::: Data rows :::

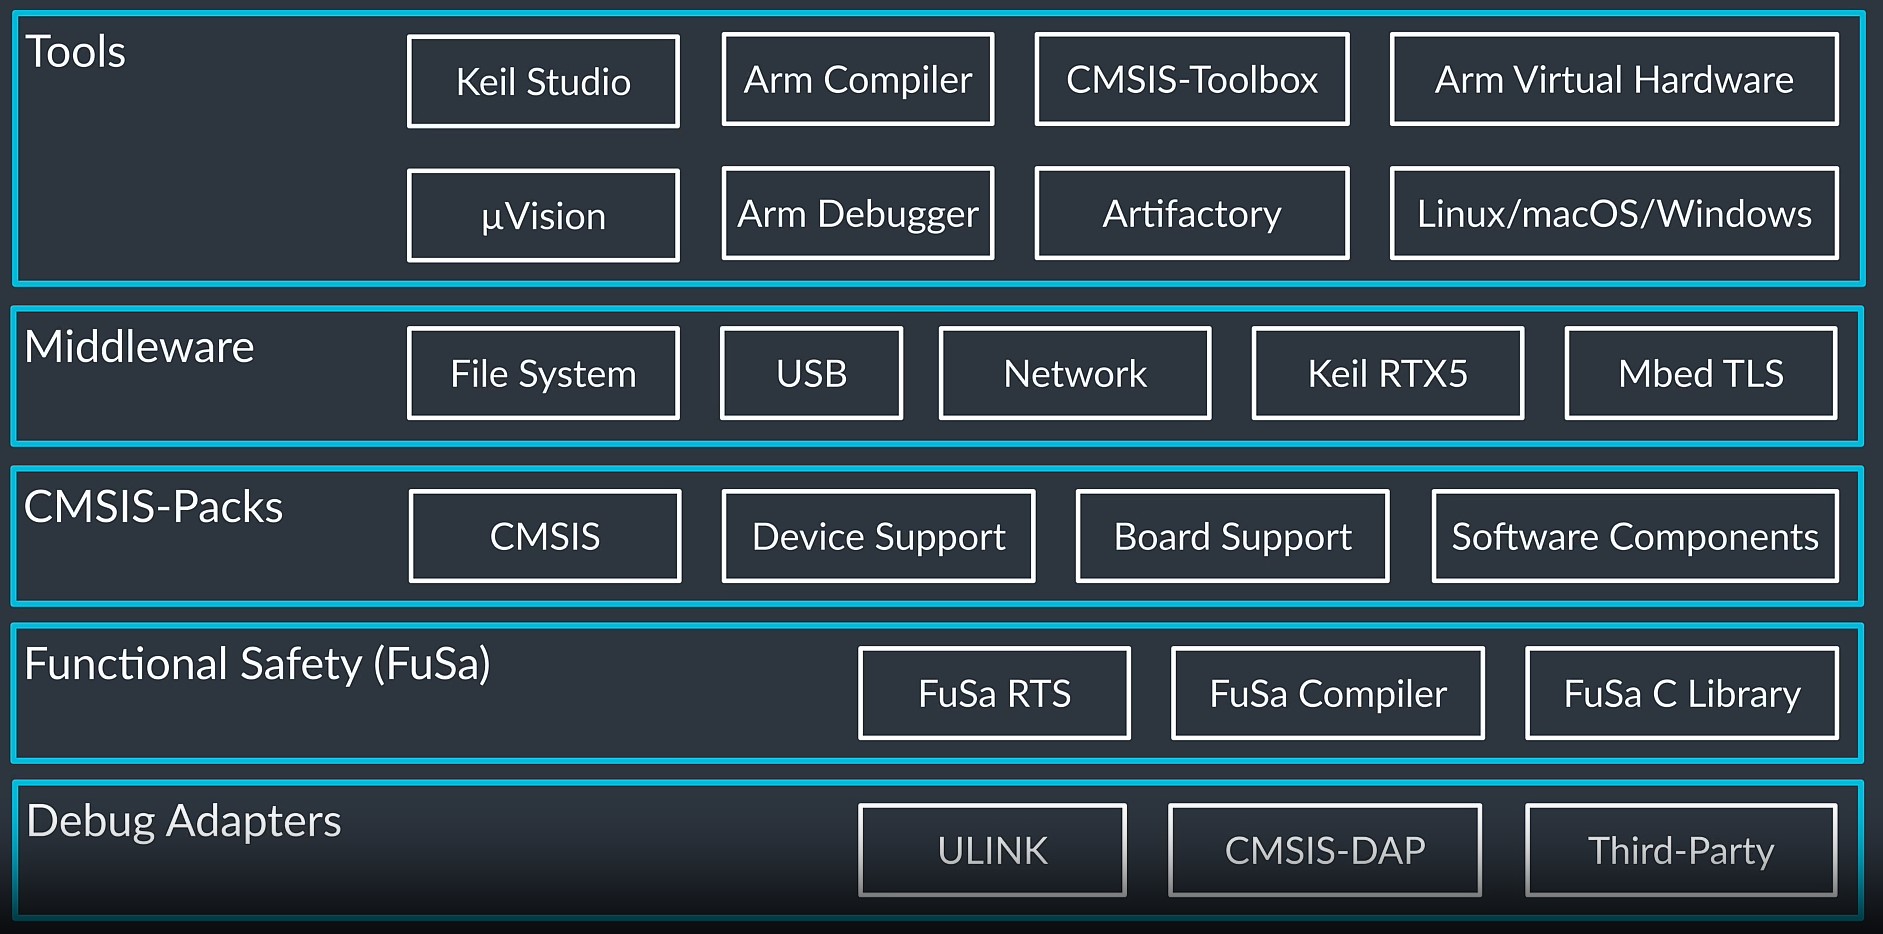Click the Device Support pack box

tap(878, 536)
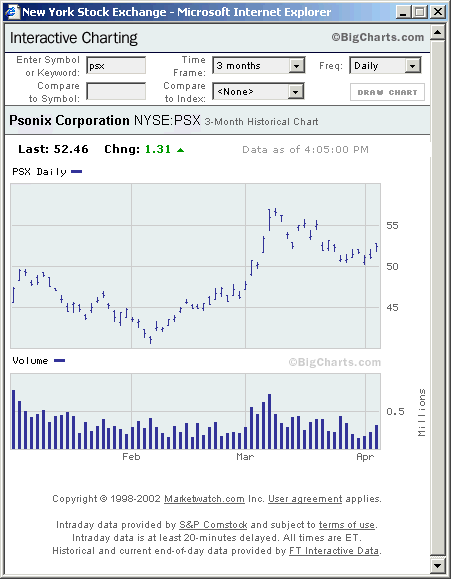
Task: Close the New York Stock Exchange window
Action: 438,12
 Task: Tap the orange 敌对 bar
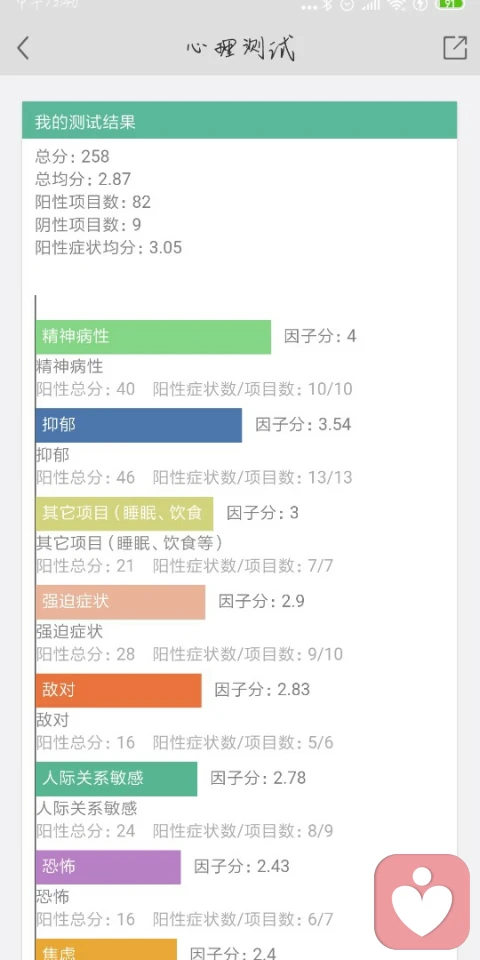click(119, 690)
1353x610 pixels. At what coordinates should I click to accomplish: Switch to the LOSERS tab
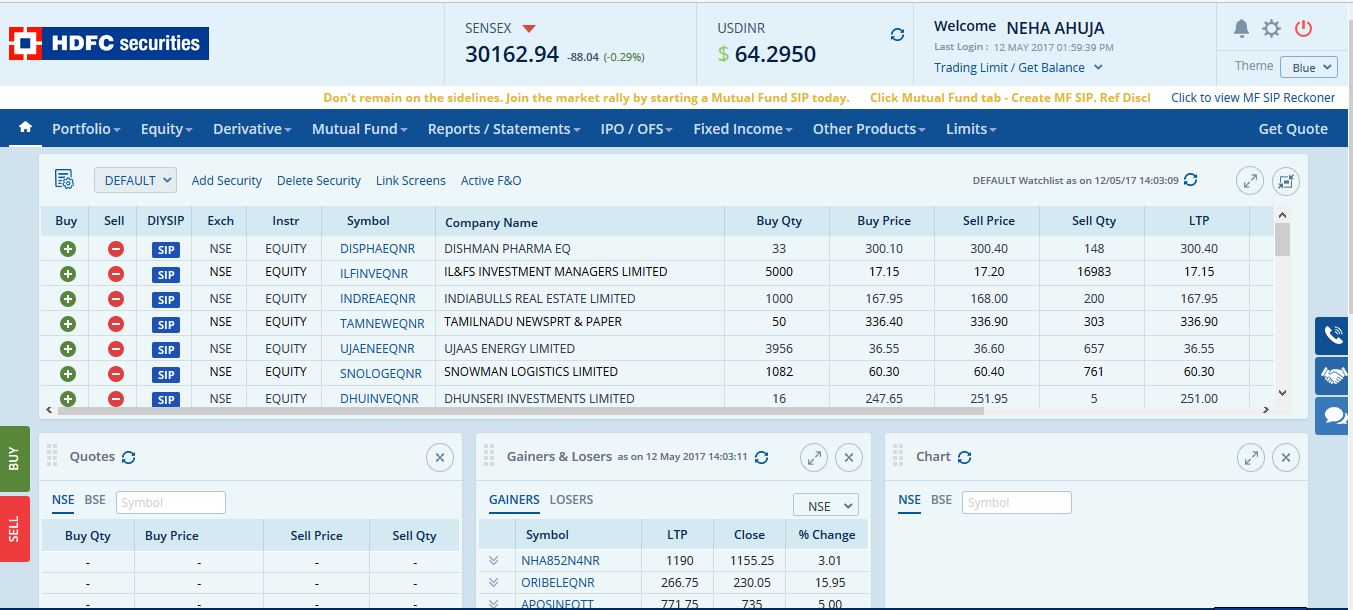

:::

What is being asked: Rewrite all the items above, swapping "coordinates" for "point" and leaving everything else unchanged. Leave the pictures out of your answer.

Written answer:
Click the Device Support pack box

tap(878, 536)
Task: Close the New York Stock Exchange window
Action: 438,12
 Task: Tap the orange 敌对 bar
click(119, 690)
1353x610 pixels. At what point should I click to accomplish: Switch to the LOSERS tab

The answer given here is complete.